Functionalized Magnetic Microdisks: Most magnetic vortices studied to date involve arrays on a substrate. Here we investigated an aqueous suspension of lithographical Fe-Ni microdisks (50-nm thick, ~1-mm diameter). The hysteresis loop is typical for magnetization reversal due to nucleation, displacement and annihilation of the vortices. A small external magnetic field causes the vortex center to (reversibly) displace, inducing a magnetic moment proportional to the field strength. As a result, the microdisks physically rotate in solution until the plane of the disk is aligned along the field direction. The transmitted light intensity from an external laser, increases when the field is on, and decreases when field is off. The finding could have applications in low-energy consumption magneto-optic devices. Furthermore, we showed (with CNM and Univ. of Chicago) that an ac field induces oscillations of the microdisks when attached, via a linker antibody, to human brain cancer cells in aqueous solution. The oscillations transmit a mechanical force to the nucleus, that compromises the integrity of the cell membrane, and initiates programmed cell death. Weak fields (<100 Oe) applied at low frequency (few tens of Hz) for only 10 min were sufficient to induce cell death in 90% of the cells. The external power in our experiments is 105 times smaller than in hyperthermia usage of magnetic nanoparticles.

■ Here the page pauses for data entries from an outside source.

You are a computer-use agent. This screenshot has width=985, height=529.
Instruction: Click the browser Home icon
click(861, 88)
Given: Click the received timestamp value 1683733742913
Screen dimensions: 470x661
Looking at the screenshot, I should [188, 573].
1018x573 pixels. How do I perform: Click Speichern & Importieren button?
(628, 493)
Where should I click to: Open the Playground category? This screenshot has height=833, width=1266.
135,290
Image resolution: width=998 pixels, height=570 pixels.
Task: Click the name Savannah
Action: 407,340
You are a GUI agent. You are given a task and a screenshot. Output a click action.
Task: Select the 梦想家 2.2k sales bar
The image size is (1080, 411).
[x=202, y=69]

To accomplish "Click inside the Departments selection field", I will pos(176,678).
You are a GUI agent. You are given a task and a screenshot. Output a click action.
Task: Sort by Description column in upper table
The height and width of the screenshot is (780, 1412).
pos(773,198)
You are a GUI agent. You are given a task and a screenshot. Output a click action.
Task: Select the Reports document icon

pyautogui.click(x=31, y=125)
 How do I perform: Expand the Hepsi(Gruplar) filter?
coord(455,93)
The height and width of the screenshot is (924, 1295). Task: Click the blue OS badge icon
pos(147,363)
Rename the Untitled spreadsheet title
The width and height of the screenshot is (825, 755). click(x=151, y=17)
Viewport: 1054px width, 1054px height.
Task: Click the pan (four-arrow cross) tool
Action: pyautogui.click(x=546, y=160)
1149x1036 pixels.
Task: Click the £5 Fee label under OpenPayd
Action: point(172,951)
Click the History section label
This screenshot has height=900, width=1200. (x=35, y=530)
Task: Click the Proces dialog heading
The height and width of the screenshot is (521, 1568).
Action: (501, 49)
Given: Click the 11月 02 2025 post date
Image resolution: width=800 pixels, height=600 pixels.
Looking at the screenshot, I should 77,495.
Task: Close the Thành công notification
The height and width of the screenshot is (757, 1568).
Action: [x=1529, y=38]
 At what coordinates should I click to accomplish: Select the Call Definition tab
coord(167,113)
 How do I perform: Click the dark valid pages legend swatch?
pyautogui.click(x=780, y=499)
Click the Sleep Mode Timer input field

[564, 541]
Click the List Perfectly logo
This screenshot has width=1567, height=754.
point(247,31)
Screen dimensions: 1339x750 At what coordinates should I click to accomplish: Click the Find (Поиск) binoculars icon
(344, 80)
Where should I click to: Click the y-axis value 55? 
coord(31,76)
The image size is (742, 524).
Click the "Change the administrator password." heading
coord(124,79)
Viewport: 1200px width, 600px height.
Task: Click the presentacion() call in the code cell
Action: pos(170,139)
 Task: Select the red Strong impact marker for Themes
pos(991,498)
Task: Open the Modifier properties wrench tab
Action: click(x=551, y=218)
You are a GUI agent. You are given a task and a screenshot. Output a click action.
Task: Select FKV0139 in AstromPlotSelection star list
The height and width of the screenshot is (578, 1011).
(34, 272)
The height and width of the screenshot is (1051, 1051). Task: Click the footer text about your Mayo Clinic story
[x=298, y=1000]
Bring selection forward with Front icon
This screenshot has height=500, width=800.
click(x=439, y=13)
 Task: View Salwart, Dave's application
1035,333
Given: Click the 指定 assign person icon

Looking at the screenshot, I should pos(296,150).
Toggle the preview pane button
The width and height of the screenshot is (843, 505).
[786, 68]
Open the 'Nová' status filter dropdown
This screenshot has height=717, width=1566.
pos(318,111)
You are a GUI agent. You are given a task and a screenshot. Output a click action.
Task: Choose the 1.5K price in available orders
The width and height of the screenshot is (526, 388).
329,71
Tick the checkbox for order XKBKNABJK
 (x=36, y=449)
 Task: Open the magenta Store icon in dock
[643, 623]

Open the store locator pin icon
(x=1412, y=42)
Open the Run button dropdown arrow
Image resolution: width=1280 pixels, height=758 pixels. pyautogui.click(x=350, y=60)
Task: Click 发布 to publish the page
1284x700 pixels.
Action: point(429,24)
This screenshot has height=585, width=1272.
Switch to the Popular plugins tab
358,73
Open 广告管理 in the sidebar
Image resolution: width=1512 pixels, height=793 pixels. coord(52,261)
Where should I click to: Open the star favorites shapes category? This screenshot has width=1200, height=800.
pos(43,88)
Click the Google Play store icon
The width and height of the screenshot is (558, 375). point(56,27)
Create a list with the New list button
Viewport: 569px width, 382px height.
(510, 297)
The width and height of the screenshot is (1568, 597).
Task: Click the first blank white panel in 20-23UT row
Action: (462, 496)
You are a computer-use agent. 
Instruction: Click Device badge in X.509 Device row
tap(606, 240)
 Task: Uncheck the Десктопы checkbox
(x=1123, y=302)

Organic Spin Valves: The energy barrier at organic/electrode interfaces has been a source of confusion with respect to charge injection efficiency in organic electronic devices. It also contributes to the present controversy in organic spintronics, where there are claims that, for example, the lowest-unoccupied-molecular-orbital (LUMO) level of the organic semiconductor Alq3 is low enough to support electron injection from ordinary ferromagnetic metals in a spin-valve geometry. We directly measured the electron injection barrier at the interface between Alq3 and metal electrodes using hot electrons injected from a tunnel barrier. We reported the energy barrier for electron injection (2.3 eV at the Fe/Alq3 interface, and 2.2 eV for Al/Alq3.) Our results are consistent with the known Alq3 transport gap derived from inverse photoemission spectroscopy, proving that claims of molecular spin transport in "organic spin valves" are not supported by intrinsic material properties. They also underscore the need to understand the charge transport mechanism in organic spintronic devices before spin transport can be understood.